The invention provides an enzyme for preparing a C1, 2-dehydrogenation steroid compound and application thereof. The amino acid sequence of the enzyme for preparing the C1, 2-dehydrosteroid compound is SEQ ID.3. The enzyme may have Maltose Binding Protein (MBP) bound to the N-or C-terminus. The invention obtains the enzyme with high activity by modifying the enzyme. In addition, the solubility problem of the enzyme is solved by forming soluble MBP/KstD fusion proteins to enhance the solubility of the KstD protein.

Description

Enzyme for preparing C1, 2-dehydrogenation steroid compound and application thereof
Technical Field
The invention relates to the field of biochemistry, in particular to an enzyme for preparing a C1, 2-dehydrogenation steroid compound and application thereof.
Background
Steroid hormone drugs are clinically important drugs, have particularly significant anti-inflammatory activity, and are widely used for preventing and treating various diseases. In addition, changes in the steroid parent nucleus structure may lead to more potent steroid drugs. For example, when unsaturation is introduced into the 1, 2-position of Hydrocortisone Acetate (HA) by Δ 1-dehydrogenation, the anti-inflammatory activity of the product Prednisolone Acetate (PA) increases three to four times. However, due to the complexity of the steroid structure, the conventional chemical method is difficult to specially modify the steroid intermediate, and the chemical method has the defects of low conversion rate, more byproducts, environmental pollution and the like. Thus, enzymatic conversion has attracted much attention due to its mild reaction conditions, high efficiency and specificity (regioselectivity and stereoselectivity). Today, enzymatic conversion technology has proven to be a new, efficient and economical method for the production of new steroid drugs and active pharmaceutical ingredients.

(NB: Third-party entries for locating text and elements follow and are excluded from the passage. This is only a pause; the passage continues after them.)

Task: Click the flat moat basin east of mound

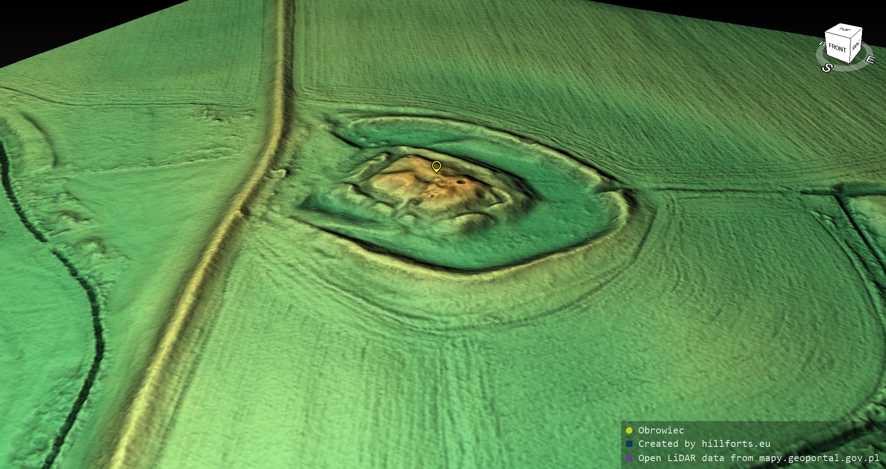Action: point(568,208)
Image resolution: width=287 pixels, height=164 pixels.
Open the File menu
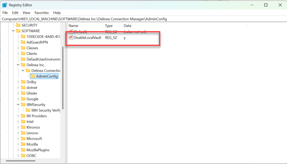click(x=5, y=13)
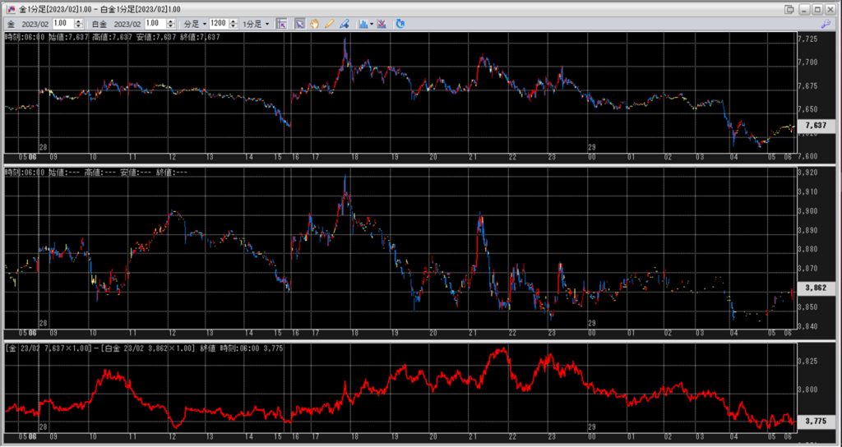Screen dimensions: 842x447
Task: Click the 3,775 spread price marker
Action: click(815, 422)
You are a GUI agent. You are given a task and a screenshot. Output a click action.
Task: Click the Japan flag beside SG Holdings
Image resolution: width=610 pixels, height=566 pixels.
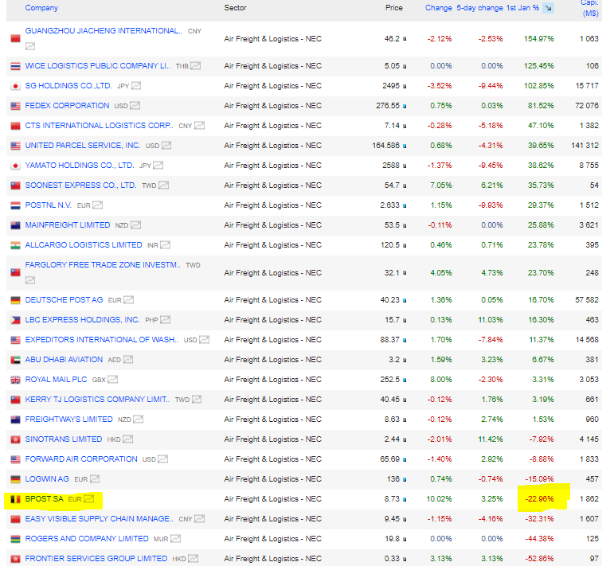(15, 86)
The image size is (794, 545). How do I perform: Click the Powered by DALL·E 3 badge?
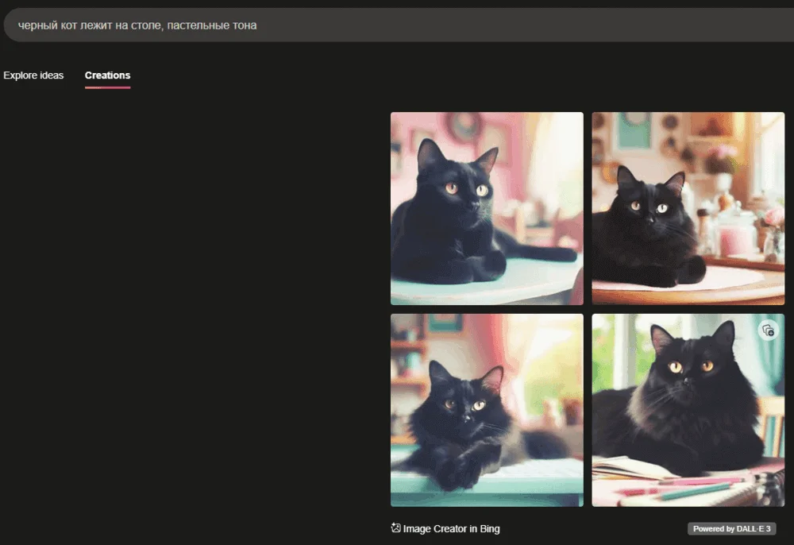(731, 529)
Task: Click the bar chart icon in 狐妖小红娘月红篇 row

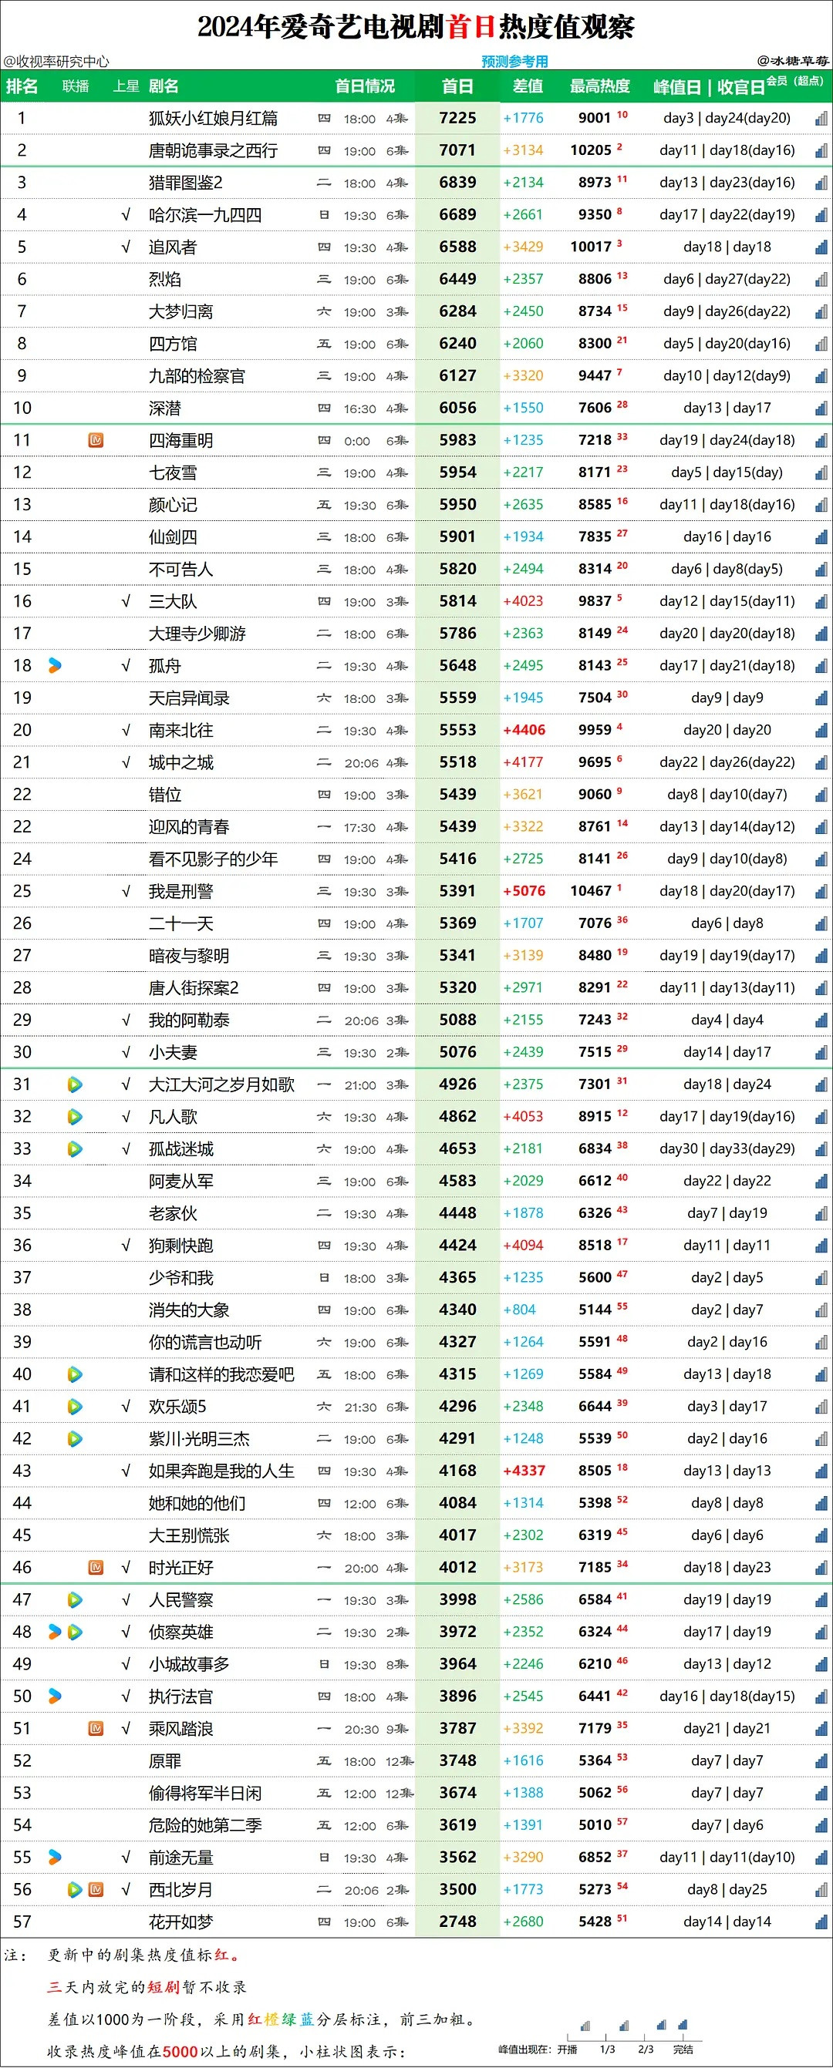Action: (821, 118)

The 3-ketosteroid-delta 1-dehydrogenase (KstD) catalyzes the dehydrogenation of androstenedione (4-AD) at C1,2 position to form 1, 4-Androstenedione (ADD) (as shown in FIG. 1). ADD, converted from 4-AD, is an important precursor for the synthesis of high-end steroid drugs, such as contraceptives, estrogens and progestins. Although chemical dehydrogenation processes have been used in the steroid pharmaceutical industry, enzymatic processes are highly efficient, produce no byproduct build-up, and produce high product purity, as compared to multi-step chemical synthesis of hormone synthesis, and thus the development of "green" highly efficient enzymatic methods for the preparation of steroid intermediates by heterologous expression of KstD has now begun to be of interest. M. smegmatis mc2155 MstKstD 1 can lead to a cortisol yield of 90% in 3 hours at a concentration of 6 g/L KstD2 of M.neoformans DSM1381 can lead to almost complete conversion of 30 g/L4-AD, but the low substrate concentrations and low conversion rates mentioned above limit the industrial application of the KstD enzyme process.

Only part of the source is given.